Nothing to fix* on the wireless infrastructure if devices start to change thier MAC addresses randomly for whatever tin hat ideas. The DHCP IP pool here and on venues get flooded when my engineers and other users get started testing Apps on iOS 14 Beta.
*Except of one: I'm voting for the proposal to modify the DHCP server and automated switch ACL behaviour: Only devices with correct registered MAC OUI must be able to get DHCP addresses and handle traffic over a L2 network. Only devices strictly following IEEE standards and RFCs - this means there is no way to abuse free or OUIs assigned to other vendors OUI as registered - are allowed to use a network. Radomized MAC and OUI will be banned. Just like random hacked ESN, IMEI, SIM, MSN, ... on mobile networks.
If Apple (and Google's Android) manages to _correctly_ identify a network built from different wireless access points and Mesh systems as a single network (typical on many consumer homes, small businesses, ...) then we can discuss radomized MAC - only the non-OUI part - again. Until then this "feature" is a breach of IEEE and RFCs and must be banned.
sunnyorlando
Jan 19, 2021Aspirant
I'm wondering if this is related to my issue. If not, then can someone re-direct me to the right place or solution?
I'd like to understand why is it that in a WiFi system that has 'access control' turned on to' block all new devices from connecting', any apple device can connect without authorization.
Interestingly... yesterday I ttried to disallow '(block)' one of these, and the router responded that I 'cannot block using the same device I'm logged in with' - an android! Yet the device I was blocking was an iPhone identified by MAC association to vendor. But that aside, I cant seem to block any Apple devices using access control.
- schumakuJan 19, 2021Guru - Experienced User
sunnyorlando wrote:I'd like to understand why is it that in a WiFi system that has 'access control' turned on to' block all new devices from connecting', any apple device can connect without authorization.
Definitively something very wrong or not working as expected if this is true.
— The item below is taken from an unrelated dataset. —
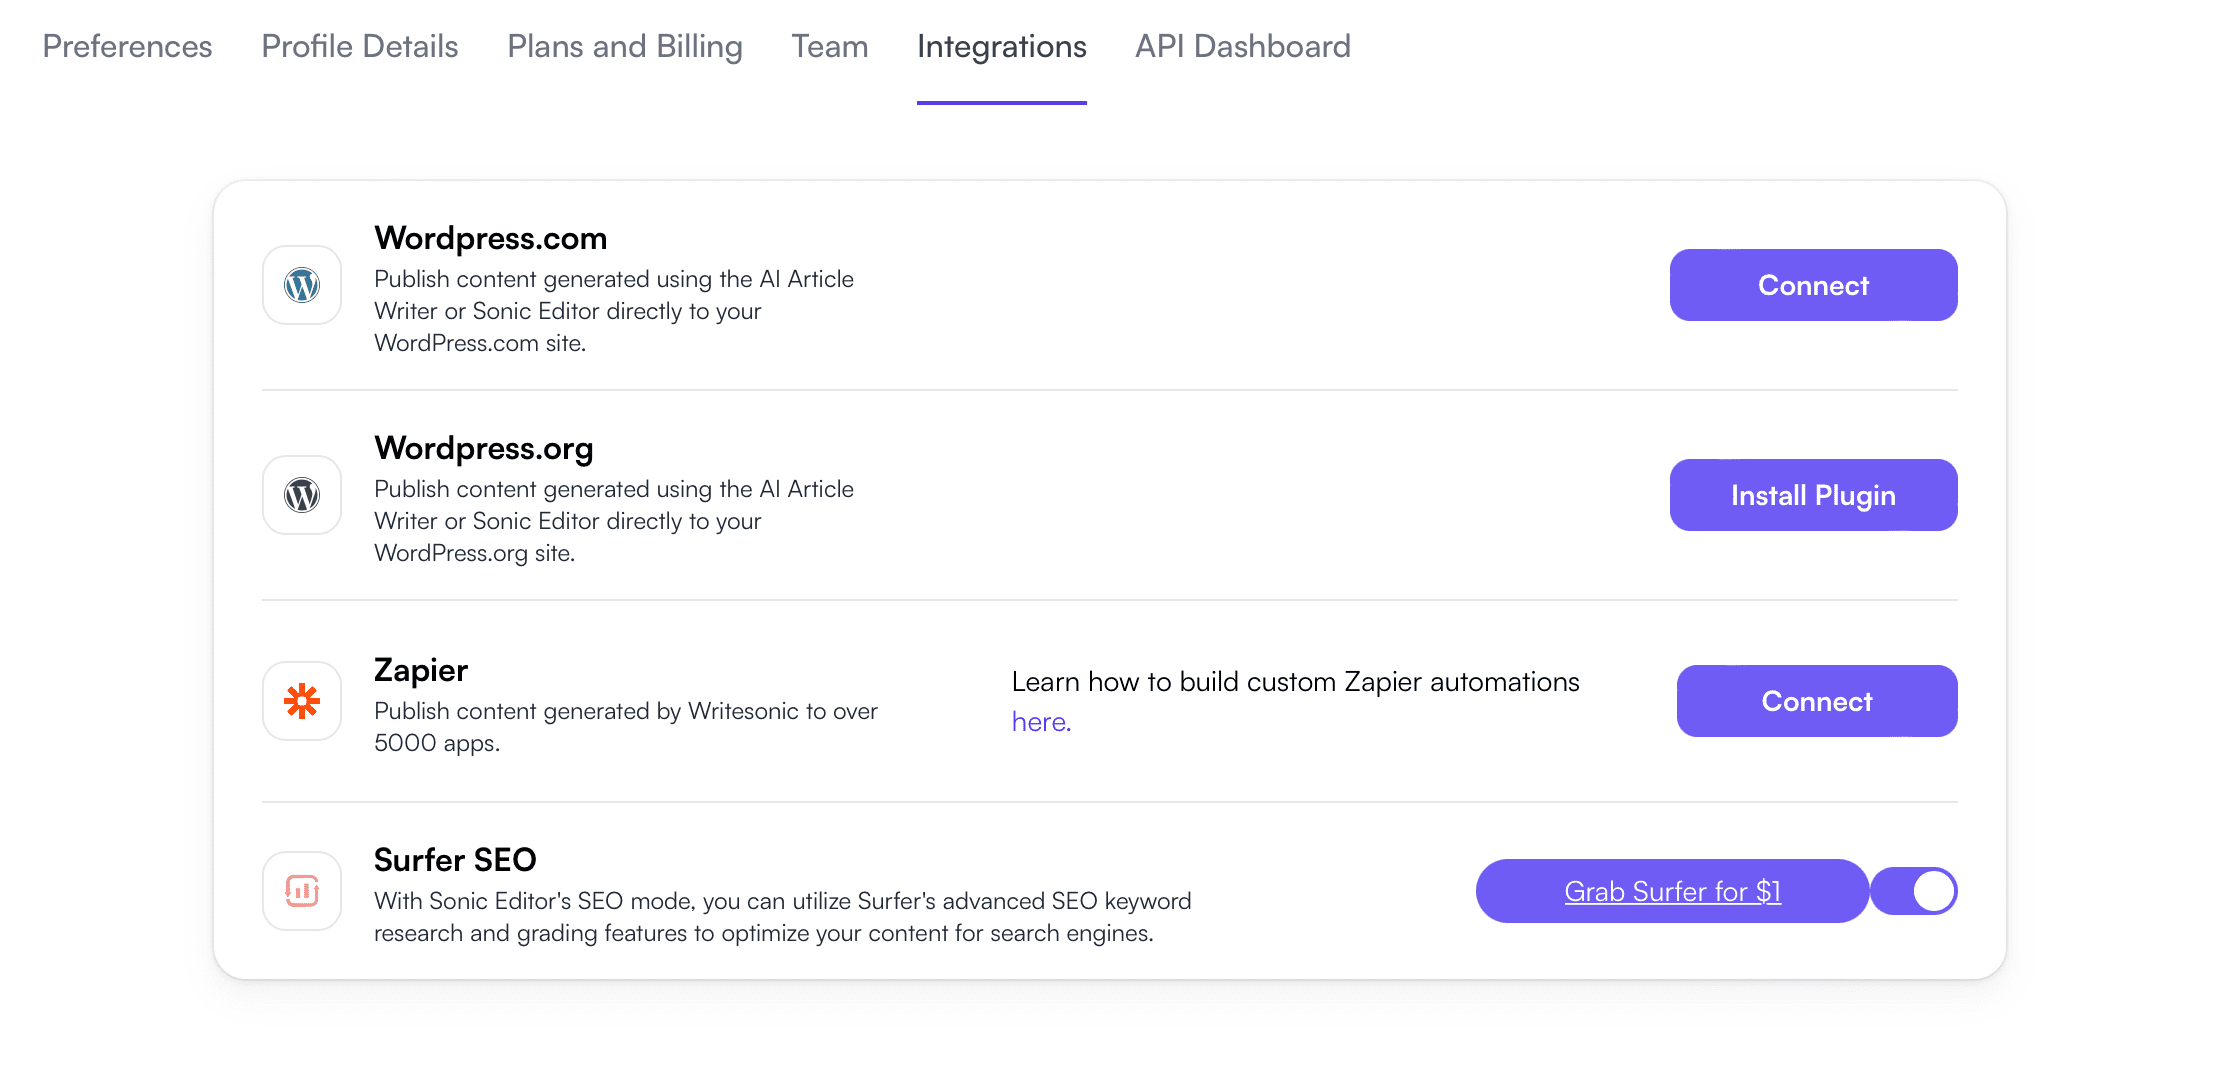Click the Wordpress.org heading text

point(483,448)
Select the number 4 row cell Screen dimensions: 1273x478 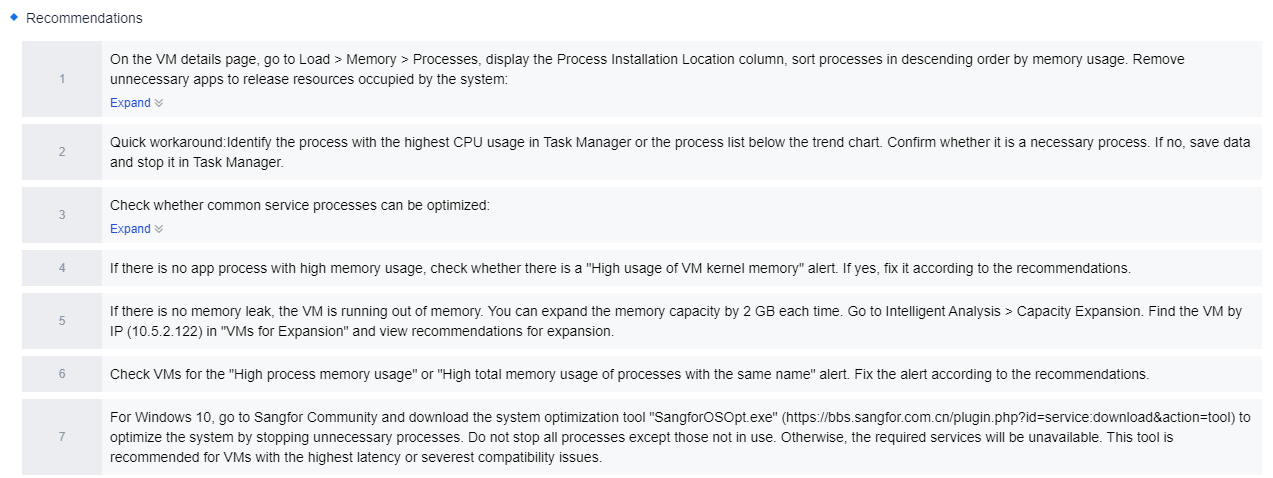(62, 268)
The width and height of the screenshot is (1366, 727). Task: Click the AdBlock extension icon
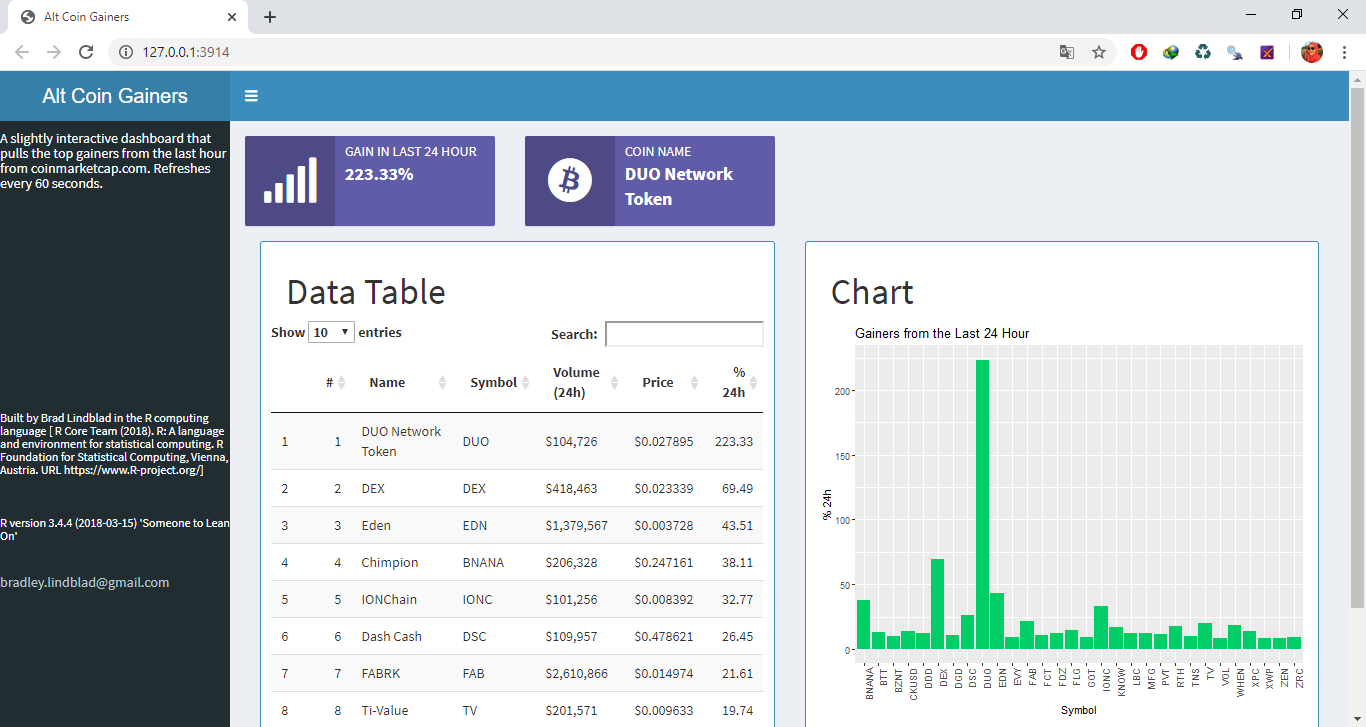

What magic WiFi system model and firmware are we facing here?
sunnyorlando wrote:Interestingly... yesterday I ttried to disallow '(block)' one of these, and the router responded that I 'cannot block using the same device I'm logged in with' - an android! Yet the device I was blocking was an iPhone identified by MAC association to vendor.
Netgear (and other WiFi device makers!) have either a white list or a black list implemented. If a WiFi system is configured to require a management action on the first connection - allowing a device - it's in white list mode.
Thus you can't block any individual device (resp. whatever MAC address was used) into a black list.
sunnyorlando wrote:But that aside, I cant seem to block any Apple devices using access control.
Not related to be an Apple device, as explained above. There should be a way to remove it from the white list of allowed devices instead.
The subject "iOS 14 Private Network Address makes my iPad loose connectivity" isn't related here - the named iOS 14 system does come with a random MAC address, not allowed in the white list, thus blocked access. Perfectly correct.
Enjoy the Florida sun in winter!
-Kurt
- sunnyorlandoJan 19, 2021Aspirant
Thanks.. I posted here because I saw some similarities on th thread.
As to the 'magic. WiFi syste, its a WNDR4300 v2 on version V1.0.0.58, with aWN2000RPT v3 on the other side of the house.
But whats happening is exactly like that. And I agree that something is not right.